**PROBLEM DETAILS:**
Going line by line through the entries, count those containing "logo" and state only the result.

==========

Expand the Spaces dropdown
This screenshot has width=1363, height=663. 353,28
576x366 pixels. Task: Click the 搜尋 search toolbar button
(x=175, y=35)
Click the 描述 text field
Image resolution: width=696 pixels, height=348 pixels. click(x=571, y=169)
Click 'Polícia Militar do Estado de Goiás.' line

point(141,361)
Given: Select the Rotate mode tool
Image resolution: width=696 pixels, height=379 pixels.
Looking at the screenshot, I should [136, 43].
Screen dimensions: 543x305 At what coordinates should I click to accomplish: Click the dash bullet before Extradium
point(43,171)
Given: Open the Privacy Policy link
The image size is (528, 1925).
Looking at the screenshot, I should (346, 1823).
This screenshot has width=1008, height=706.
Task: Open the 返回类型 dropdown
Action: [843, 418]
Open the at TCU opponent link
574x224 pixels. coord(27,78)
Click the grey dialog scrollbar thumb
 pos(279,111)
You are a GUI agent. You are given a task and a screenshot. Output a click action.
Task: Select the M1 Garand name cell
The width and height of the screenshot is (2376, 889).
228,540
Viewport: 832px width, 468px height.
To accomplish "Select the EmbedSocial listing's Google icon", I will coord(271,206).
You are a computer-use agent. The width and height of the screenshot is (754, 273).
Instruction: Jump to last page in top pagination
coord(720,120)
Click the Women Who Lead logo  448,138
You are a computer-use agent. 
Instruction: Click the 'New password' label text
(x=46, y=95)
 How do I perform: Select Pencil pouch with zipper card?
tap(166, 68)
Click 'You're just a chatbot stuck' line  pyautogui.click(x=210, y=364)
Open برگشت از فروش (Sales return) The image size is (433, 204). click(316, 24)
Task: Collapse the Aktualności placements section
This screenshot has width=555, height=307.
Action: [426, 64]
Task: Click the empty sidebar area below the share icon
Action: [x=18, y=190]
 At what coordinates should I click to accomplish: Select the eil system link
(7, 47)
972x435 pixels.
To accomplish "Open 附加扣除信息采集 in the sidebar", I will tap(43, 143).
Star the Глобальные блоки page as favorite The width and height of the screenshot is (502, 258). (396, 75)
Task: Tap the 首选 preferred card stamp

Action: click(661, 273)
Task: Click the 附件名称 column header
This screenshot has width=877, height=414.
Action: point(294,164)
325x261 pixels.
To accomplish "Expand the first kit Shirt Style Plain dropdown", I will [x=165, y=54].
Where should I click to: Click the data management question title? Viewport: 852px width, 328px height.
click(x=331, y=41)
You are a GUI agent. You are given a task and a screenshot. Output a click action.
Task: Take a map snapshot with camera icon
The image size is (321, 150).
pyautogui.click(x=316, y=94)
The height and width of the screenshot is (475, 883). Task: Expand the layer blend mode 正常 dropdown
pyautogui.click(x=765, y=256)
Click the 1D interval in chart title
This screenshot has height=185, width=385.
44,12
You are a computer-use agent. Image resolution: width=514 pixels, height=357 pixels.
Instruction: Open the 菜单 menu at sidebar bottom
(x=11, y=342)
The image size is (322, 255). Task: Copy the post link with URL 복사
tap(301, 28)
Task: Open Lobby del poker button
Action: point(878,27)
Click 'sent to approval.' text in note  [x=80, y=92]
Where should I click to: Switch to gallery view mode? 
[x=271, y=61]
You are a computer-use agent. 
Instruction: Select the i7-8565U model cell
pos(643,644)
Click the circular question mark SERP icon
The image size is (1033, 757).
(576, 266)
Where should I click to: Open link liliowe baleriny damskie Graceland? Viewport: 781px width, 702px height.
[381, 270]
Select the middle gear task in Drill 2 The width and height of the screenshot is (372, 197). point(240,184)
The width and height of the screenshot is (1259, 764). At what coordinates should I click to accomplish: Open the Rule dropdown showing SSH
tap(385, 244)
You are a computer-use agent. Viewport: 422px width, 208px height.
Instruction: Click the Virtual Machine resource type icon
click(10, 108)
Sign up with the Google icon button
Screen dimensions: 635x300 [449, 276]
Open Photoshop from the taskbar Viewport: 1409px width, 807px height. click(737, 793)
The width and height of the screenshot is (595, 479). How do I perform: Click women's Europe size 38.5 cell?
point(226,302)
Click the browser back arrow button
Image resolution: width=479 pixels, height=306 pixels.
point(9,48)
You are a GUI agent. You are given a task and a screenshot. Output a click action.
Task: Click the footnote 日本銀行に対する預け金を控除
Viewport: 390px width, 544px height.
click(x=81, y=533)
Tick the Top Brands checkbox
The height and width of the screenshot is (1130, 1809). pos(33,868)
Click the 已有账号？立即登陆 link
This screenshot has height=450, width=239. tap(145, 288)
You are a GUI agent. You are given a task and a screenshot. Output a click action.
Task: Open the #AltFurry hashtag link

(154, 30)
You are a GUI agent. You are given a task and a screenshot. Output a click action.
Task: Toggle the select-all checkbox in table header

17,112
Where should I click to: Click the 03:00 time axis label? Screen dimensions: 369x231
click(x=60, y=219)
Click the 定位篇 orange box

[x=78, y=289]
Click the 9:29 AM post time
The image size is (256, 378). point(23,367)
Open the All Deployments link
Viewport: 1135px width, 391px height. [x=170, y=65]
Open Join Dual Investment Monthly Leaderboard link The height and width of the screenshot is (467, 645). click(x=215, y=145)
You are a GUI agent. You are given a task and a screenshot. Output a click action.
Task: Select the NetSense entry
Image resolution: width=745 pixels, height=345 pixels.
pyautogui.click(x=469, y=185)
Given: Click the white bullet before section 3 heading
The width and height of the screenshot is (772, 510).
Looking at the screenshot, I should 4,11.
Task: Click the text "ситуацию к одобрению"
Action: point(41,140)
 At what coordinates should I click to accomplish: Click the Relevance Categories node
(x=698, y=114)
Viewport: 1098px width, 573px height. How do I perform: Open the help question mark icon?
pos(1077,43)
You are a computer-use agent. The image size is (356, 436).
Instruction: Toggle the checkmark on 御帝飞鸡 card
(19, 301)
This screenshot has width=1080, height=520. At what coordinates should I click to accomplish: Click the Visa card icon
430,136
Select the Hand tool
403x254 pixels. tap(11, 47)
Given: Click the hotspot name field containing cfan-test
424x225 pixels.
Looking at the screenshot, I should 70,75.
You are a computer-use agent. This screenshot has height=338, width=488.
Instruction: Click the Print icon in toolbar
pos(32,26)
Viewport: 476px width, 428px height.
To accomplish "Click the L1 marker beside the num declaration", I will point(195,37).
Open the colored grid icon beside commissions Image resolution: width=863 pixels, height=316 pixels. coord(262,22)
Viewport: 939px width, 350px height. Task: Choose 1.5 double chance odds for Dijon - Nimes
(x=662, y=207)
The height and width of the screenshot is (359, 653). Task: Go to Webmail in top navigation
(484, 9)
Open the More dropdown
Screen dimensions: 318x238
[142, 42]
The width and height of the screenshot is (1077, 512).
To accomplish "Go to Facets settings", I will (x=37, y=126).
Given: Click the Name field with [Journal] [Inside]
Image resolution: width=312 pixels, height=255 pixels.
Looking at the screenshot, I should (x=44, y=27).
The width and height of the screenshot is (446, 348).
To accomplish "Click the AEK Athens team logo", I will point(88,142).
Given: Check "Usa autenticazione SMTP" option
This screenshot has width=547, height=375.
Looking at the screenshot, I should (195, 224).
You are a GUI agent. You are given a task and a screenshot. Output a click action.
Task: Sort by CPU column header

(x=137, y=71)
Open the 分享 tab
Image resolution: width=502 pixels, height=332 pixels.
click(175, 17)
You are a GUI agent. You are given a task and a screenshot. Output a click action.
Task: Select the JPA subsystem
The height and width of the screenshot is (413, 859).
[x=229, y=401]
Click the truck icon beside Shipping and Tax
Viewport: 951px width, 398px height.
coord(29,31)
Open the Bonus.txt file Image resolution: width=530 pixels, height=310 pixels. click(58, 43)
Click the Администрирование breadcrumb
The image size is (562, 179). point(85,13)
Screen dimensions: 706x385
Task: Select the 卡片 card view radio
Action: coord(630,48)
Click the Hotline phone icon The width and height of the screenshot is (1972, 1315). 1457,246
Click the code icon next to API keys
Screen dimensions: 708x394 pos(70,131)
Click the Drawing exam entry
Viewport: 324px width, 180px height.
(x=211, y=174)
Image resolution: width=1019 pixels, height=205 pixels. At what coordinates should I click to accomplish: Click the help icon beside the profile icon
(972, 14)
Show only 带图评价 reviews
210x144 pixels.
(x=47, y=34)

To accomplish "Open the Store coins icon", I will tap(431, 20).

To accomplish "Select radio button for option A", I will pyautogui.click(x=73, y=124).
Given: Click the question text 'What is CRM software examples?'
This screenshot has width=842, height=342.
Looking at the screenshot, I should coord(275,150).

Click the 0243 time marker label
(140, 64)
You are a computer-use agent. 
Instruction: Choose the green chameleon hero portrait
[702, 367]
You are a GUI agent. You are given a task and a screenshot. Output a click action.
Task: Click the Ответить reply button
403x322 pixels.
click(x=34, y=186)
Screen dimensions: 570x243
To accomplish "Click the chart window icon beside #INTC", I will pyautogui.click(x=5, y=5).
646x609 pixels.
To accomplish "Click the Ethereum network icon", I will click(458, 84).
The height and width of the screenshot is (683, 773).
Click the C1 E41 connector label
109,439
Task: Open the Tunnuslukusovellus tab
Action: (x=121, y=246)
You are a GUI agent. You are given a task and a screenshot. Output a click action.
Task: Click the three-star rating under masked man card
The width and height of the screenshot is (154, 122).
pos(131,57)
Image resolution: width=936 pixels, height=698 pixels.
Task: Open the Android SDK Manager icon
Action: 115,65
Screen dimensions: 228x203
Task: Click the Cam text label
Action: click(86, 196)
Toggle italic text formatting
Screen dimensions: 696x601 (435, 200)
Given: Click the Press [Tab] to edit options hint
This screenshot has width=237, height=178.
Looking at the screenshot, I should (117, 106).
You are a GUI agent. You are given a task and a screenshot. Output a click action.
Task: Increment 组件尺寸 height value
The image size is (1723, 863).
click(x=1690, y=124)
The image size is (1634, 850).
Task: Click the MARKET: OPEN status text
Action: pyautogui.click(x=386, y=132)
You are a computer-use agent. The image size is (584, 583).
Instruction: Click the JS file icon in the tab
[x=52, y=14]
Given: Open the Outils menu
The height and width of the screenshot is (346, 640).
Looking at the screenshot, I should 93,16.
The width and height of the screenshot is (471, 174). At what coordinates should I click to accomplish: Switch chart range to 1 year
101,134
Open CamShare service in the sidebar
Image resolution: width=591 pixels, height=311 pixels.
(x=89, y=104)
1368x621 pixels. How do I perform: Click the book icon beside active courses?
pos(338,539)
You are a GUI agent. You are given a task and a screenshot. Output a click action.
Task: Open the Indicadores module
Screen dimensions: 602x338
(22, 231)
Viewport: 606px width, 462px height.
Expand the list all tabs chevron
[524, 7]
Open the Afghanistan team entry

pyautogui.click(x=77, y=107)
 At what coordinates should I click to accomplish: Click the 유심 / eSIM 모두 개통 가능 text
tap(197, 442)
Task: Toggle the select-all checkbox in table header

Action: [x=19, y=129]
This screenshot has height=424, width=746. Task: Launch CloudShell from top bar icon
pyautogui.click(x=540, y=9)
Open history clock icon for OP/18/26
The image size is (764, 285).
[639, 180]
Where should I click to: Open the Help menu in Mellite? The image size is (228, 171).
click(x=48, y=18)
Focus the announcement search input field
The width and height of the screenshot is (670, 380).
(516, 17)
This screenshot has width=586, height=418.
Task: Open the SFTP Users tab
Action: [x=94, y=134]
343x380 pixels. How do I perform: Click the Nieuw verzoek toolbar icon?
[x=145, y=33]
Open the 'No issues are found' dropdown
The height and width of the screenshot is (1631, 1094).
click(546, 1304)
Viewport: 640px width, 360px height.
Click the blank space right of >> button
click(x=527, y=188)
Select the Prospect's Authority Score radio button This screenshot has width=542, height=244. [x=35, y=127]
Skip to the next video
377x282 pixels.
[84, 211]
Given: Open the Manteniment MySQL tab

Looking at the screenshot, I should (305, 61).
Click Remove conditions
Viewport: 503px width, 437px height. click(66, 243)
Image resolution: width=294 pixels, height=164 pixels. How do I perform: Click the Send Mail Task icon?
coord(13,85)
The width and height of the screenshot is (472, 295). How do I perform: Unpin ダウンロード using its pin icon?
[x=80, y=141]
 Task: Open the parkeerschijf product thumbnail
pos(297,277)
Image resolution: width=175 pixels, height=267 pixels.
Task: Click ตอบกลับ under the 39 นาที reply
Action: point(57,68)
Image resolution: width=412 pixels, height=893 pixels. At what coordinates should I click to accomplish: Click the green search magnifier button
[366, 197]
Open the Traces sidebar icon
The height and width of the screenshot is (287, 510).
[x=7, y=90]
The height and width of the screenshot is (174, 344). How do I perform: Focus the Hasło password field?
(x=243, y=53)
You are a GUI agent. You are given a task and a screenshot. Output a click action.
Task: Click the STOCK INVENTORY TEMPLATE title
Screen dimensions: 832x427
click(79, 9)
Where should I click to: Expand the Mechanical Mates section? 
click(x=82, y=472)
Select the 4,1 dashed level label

==========

**TASK OUTPUT:**
2